Page MenuHomePhabricator

Audit/Assess meta monitoring strategy
Open, MediumPublic

Description

The current (Oct 2022) thinking for meta-monitoring (tools that check over the tools) is to evaluate and then select an external vendor. To ease the selection, avoid too much lock-in, and keep things simple, I (Filippo) have suggested the following:

  • In this context, "external monitoring" is considered meta-monitoring of functionality/availability of alerting and metrics systems (i.e. icinga, alertmanager, prometheus, graphite).
  • We want to keep the external "surface" to be checked to a minimum, to this end we'll be exposing one/multiple endpoints to be checked.
  • Said endpoints are deployed to production and contain the logic to perform sanity/availability checking (e.g. reach out to icinga, etc).
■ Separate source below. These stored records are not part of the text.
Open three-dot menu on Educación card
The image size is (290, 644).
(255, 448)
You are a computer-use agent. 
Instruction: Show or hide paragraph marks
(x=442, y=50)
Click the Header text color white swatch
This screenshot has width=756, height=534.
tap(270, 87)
This way we're sidestepping the whole issue on deploying code/complex logic outside of production, and the vendor logic is limited to an HTTP request.
  • The vendor checks said endpoints and alerts SRE if something goes wrong (e.g. error status, unreachability)

Endpoints have been configured within the task T397003: Configure a prometheus dead man's snitch alert.
HetrixTools is the external monitoring tool identified to query these endpoints.

All that said, the vendor must be able to (at least):

  • Perform HTTP request from one/multiple locations
  • Alert if said requests fail (e.g. one/two in a row, and/or if multiple locations fail)
  • Be able to send alerts to Splunk Oncall using the API (--> it supports also pager duty)
  • Provide an authenticated API to downtime/silence alerts. We'll use this API to silence alerts during expected maintenance periods (--> API provided, but the functionality on the WMF side still needs to be implemented.)

Those are the ideal requirements in my (Filippo's) opinion, however we could get away with even a smaller set of requirements:

  • Perform HTTP request from one (or ideally multiple) locations
  • Alert if said requests fail (e.g. one/two in a row, and/or if multiple locations fail at the same time)
  • Send emails towards Splunk Oncall using the API (emails would be acceptable but less preferred)
  • We'll handle silencing by setting the related "routing key" to maintenance mode via the Splunk Oncall API instead

Event Timeline

lmata moved this task from Up next to In progress on the SRE Observability (FY2022/2023-Q2) board.

I'm going to draft out my thought process for this task; the plan is to compose a bit of research into prior and new options.

Methodology:
We already have base requirements outlined in the description. This category of products falls under synthetic monitoring. Although, however, the product features vary from tool to tool; I feel there are a couple of general levels of product offerings to help break down vendors:

  • uptime availability monitoring (pingdom/uptime.com/statuscake), which will do simple web requests, low cost, saas, globally distributed (within reason)
  • enterprise-grade, full-featured synthetic monitoring tools will support regex, simple conditionals, and possible js injection (new relic, Dynatrace, Datadog)
  • network monitoring tools with latency monitoring (Catchpoint, Kentik) will support network segment monitoring, last-mile latency, and some level of web request testing

Please look at the following for introductory material...

Sources:

History:

I also consider options based on the following additional factors as good-to-have features:

  • Uptime, availability
  • Pricing
  • Implementation overhead (time/materials)
  • Integration with existing tools (Splunk/email/webhooks)
  • Security* ( authentication/SSO)
lmata lowered the priority of this task from High to Medium.Oct 25 2022, 2:27 AM
lmata renamed this task from Audit/Assess external monitoring strategy to Audit/Assess meta monitoring strategy.Oct 26 2022, 2:11 PM
lmata updated the task description. (Show Details)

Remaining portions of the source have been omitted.